世銀=IMF流の通貨危機対策はいたって単純明快だ。市場メカニズムの機能しない「不健全な金融システム」こそ通貨危機の根源であり、そのためには財政再建と経常収支の改善が不可欠である。したがって当面は、「金融システム再生」のための経済縮小過程に耐えなければならないし、それがまた彼らの提供する経済的支援の前提でもある。
しかし、途上国側には不満が大きい。かつて成長支援プログラムを受け入れ、金融の自由化と対外開放を行ったがゆえに大量の投機マネーに蹂躪(じゅうりん)されることになり、バブルの発生とその崩壊を経て、今日の惨状が招かれた。これは明確な「市場の失敗」ではないか。にもかかわらず金融支援の交換条件として世銀=IMFは、さらなる市場メカニズム徹底のための緊縮政策を押し付けるのである。ガルブレイスやクルーグマンのような著名な経済学者ですら、世銀=IMF流の処方箋にはバブルのつけを国民に回すだけとして批判的である。

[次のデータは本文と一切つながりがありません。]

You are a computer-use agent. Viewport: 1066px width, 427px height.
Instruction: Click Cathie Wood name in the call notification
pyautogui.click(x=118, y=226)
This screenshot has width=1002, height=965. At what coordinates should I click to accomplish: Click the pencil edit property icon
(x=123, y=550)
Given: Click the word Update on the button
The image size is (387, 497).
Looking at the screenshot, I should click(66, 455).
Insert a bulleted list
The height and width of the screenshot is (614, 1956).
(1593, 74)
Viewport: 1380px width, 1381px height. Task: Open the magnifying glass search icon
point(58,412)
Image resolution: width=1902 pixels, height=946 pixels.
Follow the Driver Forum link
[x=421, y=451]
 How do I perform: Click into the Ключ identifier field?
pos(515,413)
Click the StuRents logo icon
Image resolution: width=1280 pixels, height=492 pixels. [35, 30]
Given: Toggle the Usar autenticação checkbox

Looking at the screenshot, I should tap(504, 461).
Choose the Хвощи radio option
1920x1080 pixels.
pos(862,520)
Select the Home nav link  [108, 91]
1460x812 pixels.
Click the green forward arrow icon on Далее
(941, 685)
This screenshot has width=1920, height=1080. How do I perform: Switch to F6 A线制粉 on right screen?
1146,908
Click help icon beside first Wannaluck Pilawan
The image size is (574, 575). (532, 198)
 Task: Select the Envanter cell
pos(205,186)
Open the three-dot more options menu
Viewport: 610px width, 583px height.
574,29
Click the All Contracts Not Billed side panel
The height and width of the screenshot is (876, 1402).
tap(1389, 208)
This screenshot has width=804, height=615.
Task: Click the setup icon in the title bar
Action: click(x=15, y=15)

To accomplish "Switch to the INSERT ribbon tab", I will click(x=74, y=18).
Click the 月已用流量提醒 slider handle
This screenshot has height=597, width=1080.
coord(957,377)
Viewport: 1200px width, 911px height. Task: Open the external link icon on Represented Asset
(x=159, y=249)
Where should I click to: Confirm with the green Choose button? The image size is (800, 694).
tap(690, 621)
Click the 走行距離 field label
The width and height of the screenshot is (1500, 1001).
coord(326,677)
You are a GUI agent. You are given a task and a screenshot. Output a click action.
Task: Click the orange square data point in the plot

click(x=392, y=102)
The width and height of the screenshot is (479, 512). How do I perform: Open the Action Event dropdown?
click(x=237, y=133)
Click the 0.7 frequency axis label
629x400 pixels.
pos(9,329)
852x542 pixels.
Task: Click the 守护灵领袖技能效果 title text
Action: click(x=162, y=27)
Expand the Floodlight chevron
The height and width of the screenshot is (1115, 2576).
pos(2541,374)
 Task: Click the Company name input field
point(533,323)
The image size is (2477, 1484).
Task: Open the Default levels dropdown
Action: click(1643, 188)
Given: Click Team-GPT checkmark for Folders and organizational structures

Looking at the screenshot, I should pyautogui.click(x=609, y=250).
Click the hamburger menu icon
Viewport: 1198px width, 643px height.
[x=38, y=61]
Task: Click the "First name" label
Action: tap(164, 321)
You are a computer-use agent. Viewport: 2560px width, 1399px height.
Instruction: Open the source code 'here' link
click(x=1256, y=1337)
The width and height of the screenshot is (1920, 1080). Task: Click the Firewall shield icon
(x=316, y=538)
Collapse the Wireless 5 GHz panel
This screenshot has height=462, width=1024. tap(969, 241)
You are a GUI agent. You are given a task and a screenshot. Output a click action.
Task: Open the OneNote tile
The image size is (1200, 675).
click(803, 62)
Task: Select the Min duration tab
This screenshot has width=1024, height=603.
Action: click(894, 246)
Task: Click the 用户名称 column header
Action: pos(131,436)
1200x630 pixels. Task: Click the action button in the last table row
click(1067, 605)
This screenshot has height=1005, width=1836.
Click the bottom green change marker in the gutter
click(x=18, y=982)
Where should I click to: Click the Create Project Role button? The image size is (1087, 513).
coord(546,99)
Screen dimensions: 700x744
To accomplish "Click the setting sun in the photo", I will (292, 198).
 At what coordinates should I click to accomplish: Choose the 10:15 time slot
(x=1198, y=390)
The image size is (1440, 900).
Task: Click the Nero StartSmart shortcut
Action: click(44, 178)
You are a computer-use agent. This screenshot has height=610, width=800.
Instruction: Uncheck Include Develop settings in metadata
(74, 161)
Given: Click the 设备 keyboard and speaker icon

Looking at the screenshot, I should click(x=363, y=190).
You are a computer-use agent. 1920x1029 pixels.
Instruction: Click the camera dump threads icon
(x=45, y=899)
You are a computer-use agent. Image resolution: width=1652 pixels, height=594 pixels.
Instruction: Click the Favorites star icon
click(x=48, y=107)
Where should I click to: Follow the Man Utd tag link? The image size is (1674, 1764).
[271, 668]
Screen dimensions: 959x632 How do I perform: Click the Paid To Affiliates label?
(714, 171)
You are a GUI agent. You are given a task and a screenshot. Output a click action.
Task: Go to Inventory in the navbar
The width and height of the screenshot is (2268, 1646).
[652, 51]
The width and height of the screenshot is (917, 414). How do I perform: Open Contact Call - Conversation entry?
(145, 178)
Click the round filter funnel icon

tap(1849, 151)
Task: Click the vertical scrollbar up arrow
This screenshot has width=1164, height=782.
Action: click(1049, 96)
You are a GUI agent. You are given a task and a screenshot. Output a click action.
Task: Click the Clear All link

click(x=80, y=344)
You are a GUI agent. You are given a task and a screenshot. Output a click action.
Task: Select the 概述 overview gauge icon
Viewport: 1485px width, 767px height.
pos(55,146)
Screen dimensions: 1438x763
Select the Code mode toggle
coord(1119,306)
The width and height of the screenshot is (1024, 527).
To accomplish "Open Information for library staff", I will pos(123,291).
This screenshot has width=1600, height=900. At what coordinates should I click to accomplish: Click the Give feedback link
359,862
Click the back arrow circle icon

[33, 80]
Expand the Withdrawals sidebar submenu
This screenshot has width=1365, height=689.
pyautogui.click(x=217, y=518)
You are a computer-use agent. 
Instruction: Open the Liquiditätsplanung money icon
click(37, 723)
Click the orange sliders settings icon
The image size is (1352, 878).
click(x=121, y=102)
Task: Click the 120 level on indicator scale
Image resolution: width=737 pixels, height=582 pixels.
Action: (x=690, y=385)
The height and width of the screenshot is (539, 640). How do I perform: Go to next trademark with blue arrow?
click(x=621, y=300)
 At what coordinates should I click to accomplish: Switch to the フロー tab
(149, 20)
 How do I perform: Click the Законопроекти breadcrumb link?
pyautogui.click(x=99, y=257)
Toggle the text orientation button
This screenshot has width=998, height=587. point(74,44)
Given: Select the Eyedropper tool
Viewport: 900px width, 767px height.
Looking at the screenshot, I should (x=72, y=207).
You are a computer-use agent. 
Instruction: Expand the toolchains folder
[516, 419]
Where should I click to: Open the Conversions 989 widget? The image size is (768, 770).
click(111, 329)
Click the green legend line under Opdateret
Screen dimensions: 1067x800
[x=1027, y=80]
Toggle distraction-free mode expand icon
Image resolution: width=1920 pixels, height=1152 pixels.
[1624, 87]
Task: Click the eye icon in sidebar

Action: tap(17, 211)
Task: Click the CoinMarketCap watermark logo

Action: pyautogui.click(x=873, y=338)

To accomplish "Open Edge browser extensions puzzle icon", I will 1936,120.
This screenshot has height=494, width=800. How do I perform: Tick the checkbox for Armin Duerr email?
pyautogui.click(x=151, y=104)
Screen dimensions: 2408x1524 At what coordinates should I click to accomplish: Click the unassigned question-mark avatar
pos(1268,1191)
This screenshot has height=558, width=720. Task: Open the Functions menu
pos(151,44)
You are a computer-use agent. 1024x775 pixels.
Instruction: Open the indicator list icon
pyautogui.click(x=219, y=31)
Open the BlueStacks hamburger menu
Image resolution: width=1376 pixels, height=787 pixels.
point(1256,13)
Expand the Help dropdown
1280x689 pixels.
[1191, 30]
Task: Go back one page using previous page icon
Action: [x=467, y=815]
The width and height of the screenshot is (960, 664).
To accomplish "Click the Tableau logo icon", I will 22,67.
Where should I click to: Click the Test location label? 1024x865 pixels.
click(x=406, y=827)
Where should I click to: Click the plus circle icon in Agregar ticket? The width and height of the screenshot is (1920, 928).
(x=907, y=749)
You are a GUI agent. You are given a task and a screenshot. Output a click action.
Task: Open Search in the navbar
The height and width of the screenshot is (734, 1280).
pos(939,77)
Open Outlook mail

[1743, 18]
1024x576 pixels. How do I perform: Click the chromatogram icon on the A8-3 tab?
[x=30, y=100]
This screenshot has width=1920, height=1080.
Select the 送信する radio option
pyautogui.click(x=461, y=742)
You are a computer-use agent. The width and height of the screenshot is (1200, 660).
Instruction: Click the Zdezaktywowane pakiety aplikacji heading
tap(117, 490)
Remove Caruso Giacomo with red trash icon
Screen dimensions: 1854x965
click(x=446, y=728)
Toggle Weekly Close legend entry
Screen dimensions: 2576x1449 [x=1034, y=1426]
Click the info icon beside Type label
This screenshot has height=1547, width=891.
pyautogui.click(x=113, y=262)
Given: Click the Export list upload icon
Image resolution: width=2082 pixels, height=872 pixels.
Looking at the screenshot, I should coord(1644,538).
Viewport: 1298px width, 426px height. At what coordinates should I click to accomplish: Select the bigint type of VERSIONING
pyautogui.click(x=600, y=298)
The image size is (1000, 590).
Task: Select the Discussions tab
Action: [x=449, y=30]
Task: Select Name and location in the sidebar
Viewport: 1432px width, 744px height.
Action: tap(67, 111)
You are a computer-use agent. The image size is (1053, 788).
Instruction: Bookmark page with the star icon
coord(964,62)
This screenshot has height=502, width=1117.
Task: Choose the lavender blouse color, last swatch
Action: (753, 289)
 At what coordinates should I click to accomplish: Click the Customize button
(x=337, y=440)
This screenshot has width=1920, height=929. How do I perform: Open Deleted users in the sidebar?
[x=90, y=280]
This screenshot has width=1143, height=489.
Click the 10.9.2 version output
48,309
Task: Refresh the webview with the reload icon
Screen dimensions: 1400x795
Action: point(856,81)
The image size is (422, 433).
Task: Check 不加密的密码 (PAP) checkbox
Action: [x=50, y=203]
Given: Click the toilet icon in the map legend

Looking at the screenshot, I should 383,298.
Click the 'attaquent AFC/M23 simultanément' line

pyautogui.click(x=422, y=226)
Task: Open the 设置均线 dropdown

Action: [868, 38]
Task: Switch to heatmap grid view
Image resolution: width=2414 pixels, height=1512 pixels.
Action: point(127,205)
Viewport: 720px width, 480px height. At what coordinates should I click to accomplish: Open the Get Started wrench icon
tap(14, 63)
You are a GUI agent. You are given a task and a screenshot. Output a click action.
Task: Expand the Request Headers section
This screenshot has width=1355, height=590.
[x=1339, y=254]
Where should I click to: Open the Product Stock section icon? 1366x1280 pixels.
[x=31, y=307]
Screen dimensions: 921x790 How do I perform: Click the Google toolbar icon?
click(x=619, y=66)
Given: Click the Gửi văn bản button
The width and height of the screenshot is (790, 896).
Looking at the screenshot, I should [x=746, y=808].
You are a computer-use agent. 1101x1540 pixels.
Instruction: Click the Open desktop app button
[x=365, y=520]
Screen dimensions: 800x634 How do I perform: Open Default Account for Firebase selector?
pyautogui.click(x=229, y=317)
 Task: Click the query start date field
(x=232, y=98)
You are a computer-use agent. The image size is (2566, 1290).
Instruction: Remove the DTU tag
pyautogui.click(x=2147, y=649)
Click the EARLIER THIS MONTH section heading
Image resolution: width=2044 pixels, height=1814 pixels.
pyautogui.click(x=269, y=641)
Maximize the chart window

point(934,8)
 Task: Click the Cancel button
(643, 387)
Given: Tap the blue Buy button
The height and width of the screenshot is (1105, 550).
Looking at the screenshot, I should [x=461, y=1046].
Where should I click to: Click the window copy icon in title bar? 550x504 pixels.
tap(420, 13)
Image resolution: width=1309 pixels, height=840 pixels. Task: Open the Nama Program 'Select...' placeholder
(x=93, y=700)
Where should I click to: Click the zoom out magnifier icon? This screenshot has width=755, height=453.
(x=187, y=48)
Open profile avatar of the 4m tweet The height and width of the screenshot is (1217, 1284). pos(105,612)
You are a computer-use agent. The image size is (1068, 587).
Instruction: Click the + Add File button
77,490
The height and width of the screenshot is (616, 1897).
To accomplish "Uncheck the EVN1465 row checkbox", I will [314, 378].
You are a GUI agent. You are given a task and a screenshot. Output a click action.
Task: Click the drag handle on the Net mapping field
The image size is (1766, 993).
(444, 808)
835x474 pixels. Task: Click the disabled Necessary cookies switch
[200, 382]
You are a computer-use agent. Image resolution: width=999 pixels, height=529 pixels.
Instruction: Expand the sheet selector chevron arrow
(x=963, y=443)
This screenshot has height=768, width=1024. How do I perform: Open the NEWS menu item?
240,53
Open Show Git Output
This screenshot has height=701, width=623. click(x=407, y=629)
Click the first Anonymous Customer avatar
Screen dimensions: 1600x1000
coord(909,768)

とはいえ、発展途上国が海外からの資本流入に背を向けつつ、国内貯蓄の集積のみで安定的な経済成長を遂げていくことはほとんど不可能である。多くの実証研究は、金融システムの整備とその後の経済成長との間に正の相関関係を検出している。マハティール流の経済鎖国政策が、中長期的に経済成長という果実をもたらす可能性もまた限りなく低い。
こうしたパラドクスに陥るのは、市場主義者も市場の失敗論者も、一種原理的な排他主義に立っているからだ。世銀=IMF流の画一的自由化論が頓挫したのは、彼らが一般均衡分析的な比較静学のみを重視し、先進国において金融システムが確立されてきた過程を歴史的なパースペクティブから考察する謙虚な姿勢に欠けているからである。市場主義のメッカ、アメリカですら、大恐慌による資本市場の機能マヒ以降、証券取引監視委員会や情報開示の強制等に始まり、市場機能を確保するための施策が営々と積み重ねられてきた。複式簿記の習慣すら根づいていない旧共産主義国や、所有と経営の分離が未だ明確になっていない発展途上段階の国々に、徹底した情報開示の下で初めて機能する市場メカニズムの拙速な導入を強いるのは、そもそも無理な話である。
一方、市場の失敗論者も、投機マネーの横暴を隠れみのに、旧態依然たる経済構造を温存しようとする目論見が見え隠れする。経済改革の断行なしに経済再生はあり得ない。そして、経済再生がおぼつかなければ、資本流入規制が存在しようとなかろうと、海外からの資金導入は不可能である。過去への回帰が将来の成功をもたらすわけではない。
市場メカニズムの尊重と短期的な政府の介入とは全く矛盾するものではない。問題は、介入が中長期的には市場メカニズムの機能にプラスになるような形で行われなければならないということである。深刻な金融危機に対して、市場メカニズムの徹底と情報開示の充実という教科書的な処方箋で画一的に対応する市場化政策、逆に市場メカニズムを政府の意のままにコントロールし、旧システムの温存を図ろうという反市場政策、の双方ともこの前提を満たしていない。以上の議論は、極端な二者択一的単純思考に基づく経済・金融政策が、結局のところ、国民のさらなる負担に跳ね返る危険性を示している。